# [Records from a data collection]
═══

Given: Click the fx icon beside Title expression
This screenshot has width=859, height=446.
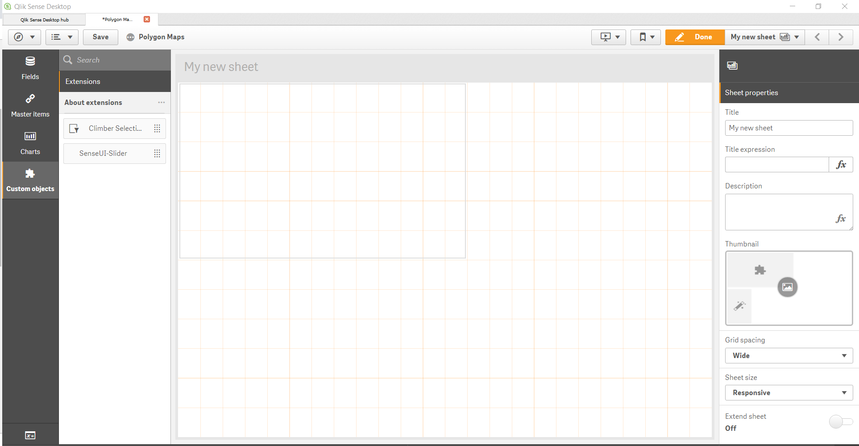Looking at the screenshot, I should click(841, 164).
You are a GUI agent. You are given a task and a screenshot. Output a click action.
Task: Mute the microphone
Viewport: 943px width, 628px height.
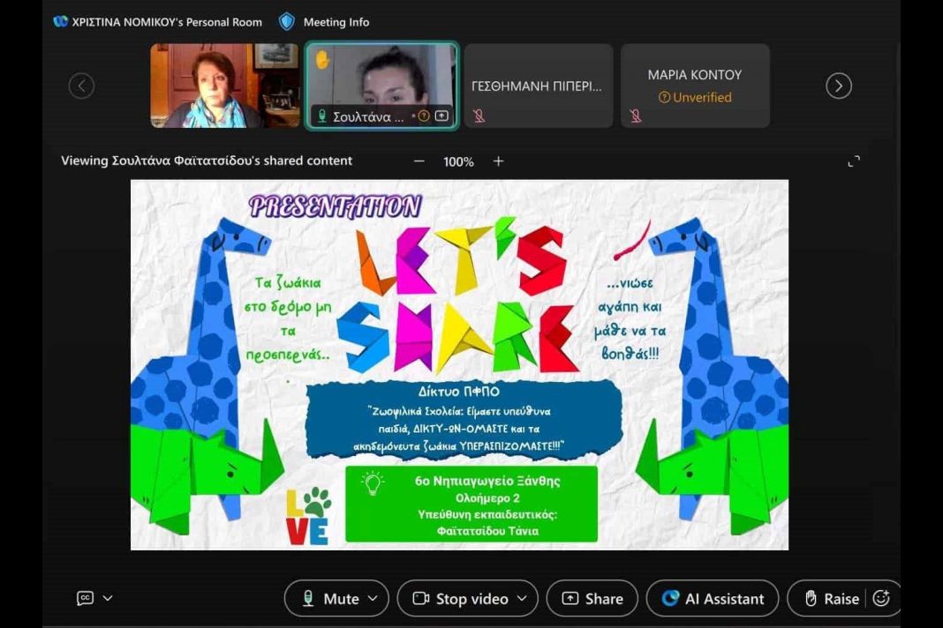coord(330,599)
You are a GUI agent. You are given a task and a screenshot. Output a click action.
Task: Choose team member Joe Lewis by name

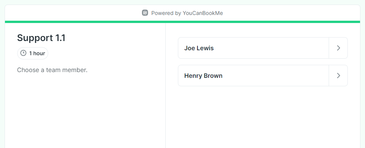[x=199, y=48]
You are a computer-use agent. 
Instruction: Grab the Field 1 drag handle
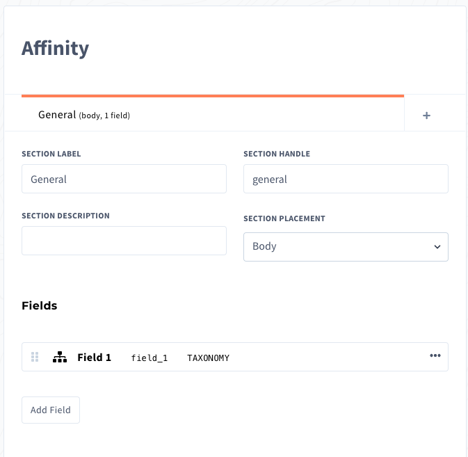coord(35,357)
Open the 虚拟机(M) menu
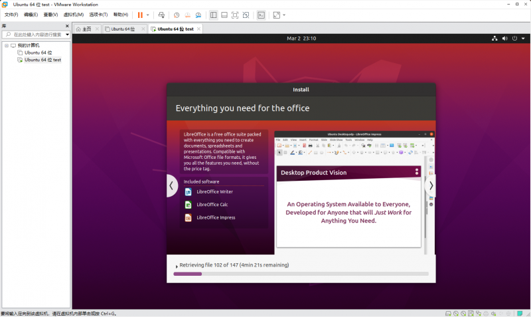 point(74,15)
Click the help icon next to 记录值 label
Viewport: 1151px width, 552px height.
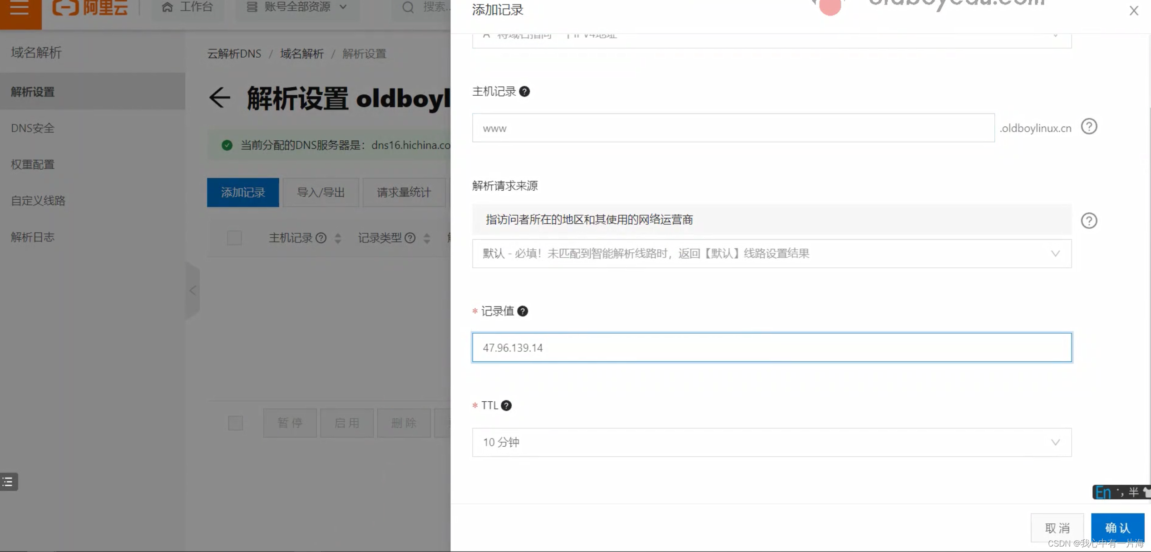pos(523,311)
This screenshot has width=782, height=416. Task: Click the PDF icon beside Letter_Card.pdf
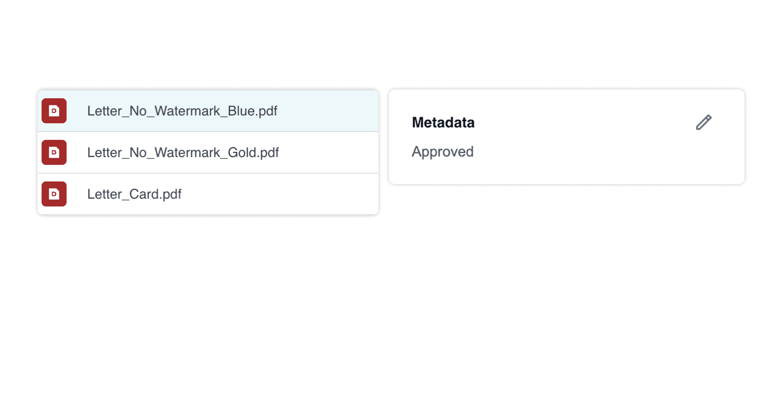54,194
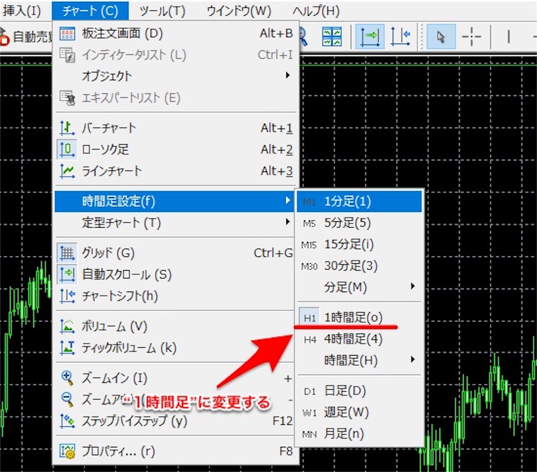
Task: Enable the auto scroll toolbar icon
Action: tap(369, 37)
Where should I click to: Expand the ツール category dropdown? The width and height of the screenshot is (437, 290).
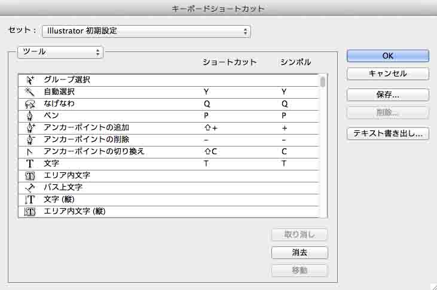(x=61, y=52)
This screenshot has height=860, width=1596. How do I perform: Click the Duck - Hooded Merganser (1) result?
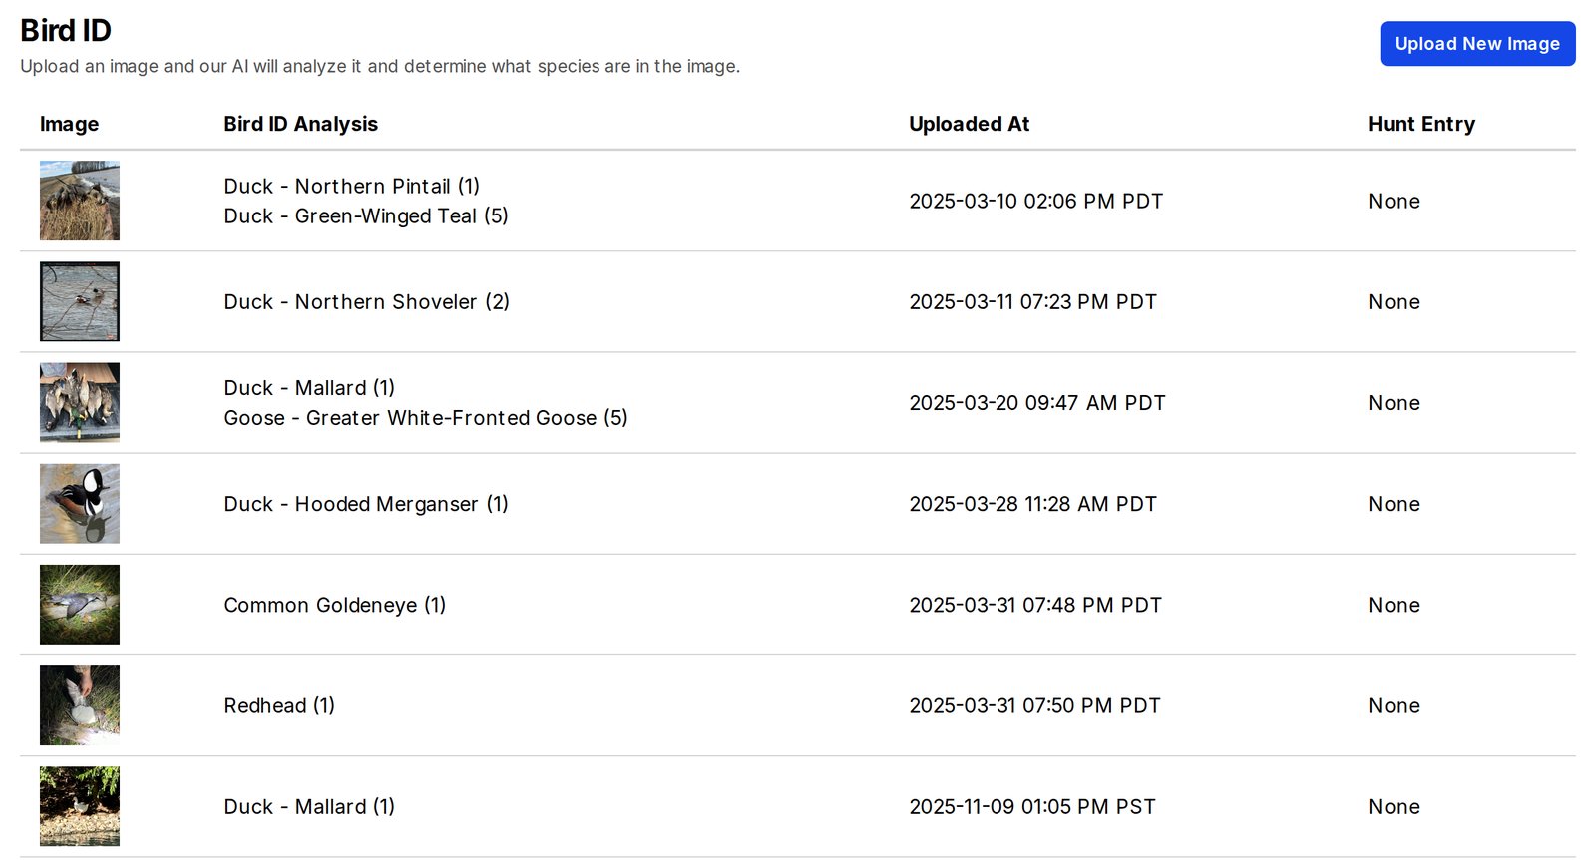pos(366,504)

═══

# [WRITTEN EXERCISE]
Please put the items into a Markdown table with the columns Row and Line. Begin at the first line of the items, stop after the line that contains "(x=61, y=52)", skip blank lines, and leave the pictures out.

# [SOLUTION]
| Row | Line |
|---|---|
| 1 | Given: Click the fx icon beside Title expression |
| 2 | This screenshot has width=859, height=446. |
| 3 | Looking at the screenshot, I should click(841, 164). |
| 4 | You are a GUI agent. You are given a task and a screenshot. Output a click action. |
| 5 | Task: Mute the microphone |
| 6 | Viewport: 943px width, 628px height. |
| 7 | coord(330,599) |
| 8 | You are a GUI agent. You are given a task and a screenshot. Output a click action. |
| 9 | Task: Choose team member Joe Lewis by name |
| 10 | [x=199, y=48] |
| 11 | You are a computer-use agent.  |
| 12 | Instruction: Grab the Field 1 drag handle |
| 13 | coord(35,357) |
| 14 | Open the 虚拟机(M) menu |
| 15 |  point(74,15) |
| 16 | Click the help icon next to 记录值 label |
| 17 | Viewport: 1151px width, 552px height. |
| 18 | pos(523,311) |
| 19 | This screenshot has width=782, height=416. Task: Click the PDF icon beside Letter_Card.pdf |
| 20 | 54,194 |
| 21 | Task: Enable the auto scroll toolbar icon |
| 22 | Action: tap(369, 37) |
| 23 | Where should I click to: Expand the ツール category dropdown? The width and height of the screenshot is (437, 290). |
| 24 | (x=61, y=52) |